I visited Karman’s home earlier this year, while reporting a piece for The New Yorker. On her mantle sit the photographs of four people: Martin Luther King, Jr.; Mahatma Gandhi; Nelson Mandela; and Hillary Clinton. The first three, of course, are apostles of non-violent change. Karman told me that if her movement had a playbook it was Mandela’s autobiography. Karman idolizes Clinton because she is a strong woman—“she is my role model”—but also because of Clinton’s support for her. On a trip to Yemen days before the uprising began, Clinton met with Karman in Sanaa and saluted her human-rights work. Karman’s organization, Women Journalists Without Chains, has been able to carry on, in part, because of grants from the American government. On the night that I met her, Karman was angry with the Americans for not pushing Saleh more firmly out the door, even as his goons were shooting people in the streets. “We are disappointed in Obama,” she said.

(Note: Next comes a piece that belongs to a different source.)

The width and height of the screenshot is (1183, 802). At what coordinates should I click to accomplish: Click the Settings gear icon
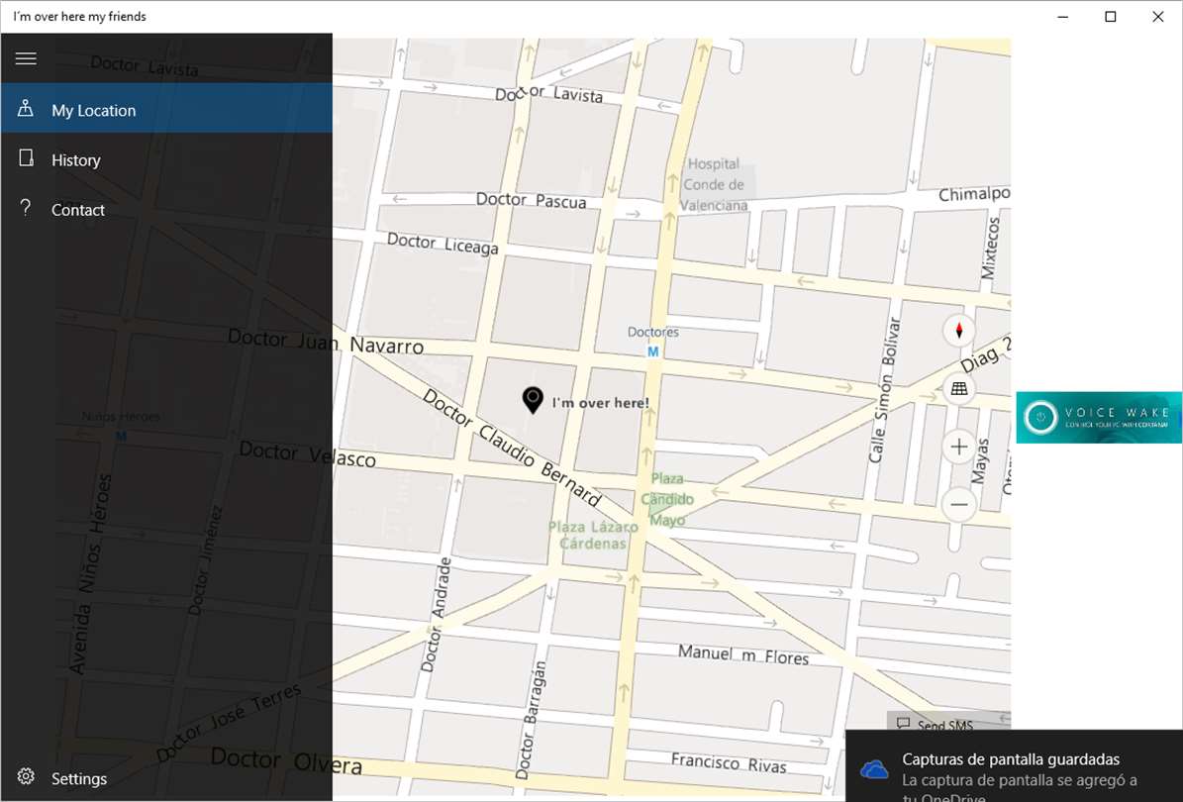pyautogui.click(x=26, y=776)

Karman knew she was in for a tough fight. She predicted that Saleh, who has been in power for thirty-three years, would turn to violence, if only to provoke the demonstrators into violence of their own. But Karman, a mother of three, spent as much of her time restraining the protesters as she did trying to inspire them. “We will not turn to violence, no matter what the government does,” she told me. On Friday, after the announcement, a group of Yemenis gathered around Karman and mocked President Saleh: “Hey regime—see?—we are struggling peacefully.” And in this way she has set up the irresistible Gandhian drama that is now playing out in the streets of Sanaa: the more violence the government uses against the protesters, the more it debases itself in the eyes of its people.
Early on in the protests, Saleh tried to silence Karman the way people do in societies dominated by men: by appealling to a male member of her famliy. “Control your sister,” Saleh told Karman’s brother, Tariq. “Anybody who disobeys me will be killed.” Tariq broke with Saleh, and Karman kept going into the streets. She is still in mortal danger. But the canvas tent where Karman makes her home is surrounded by thousands of others now, and by tens of thousands of Yemenis who responded to her call.
Postscript: A few hours after the Nobel announcement, President Saleh was quick with the congratulations—to himself. “This,” the president’s office said of Karman’s Nobel Prize, “is attributed to the man of peace and unity: Ali Abdullah Saleh, the president of Yemen.”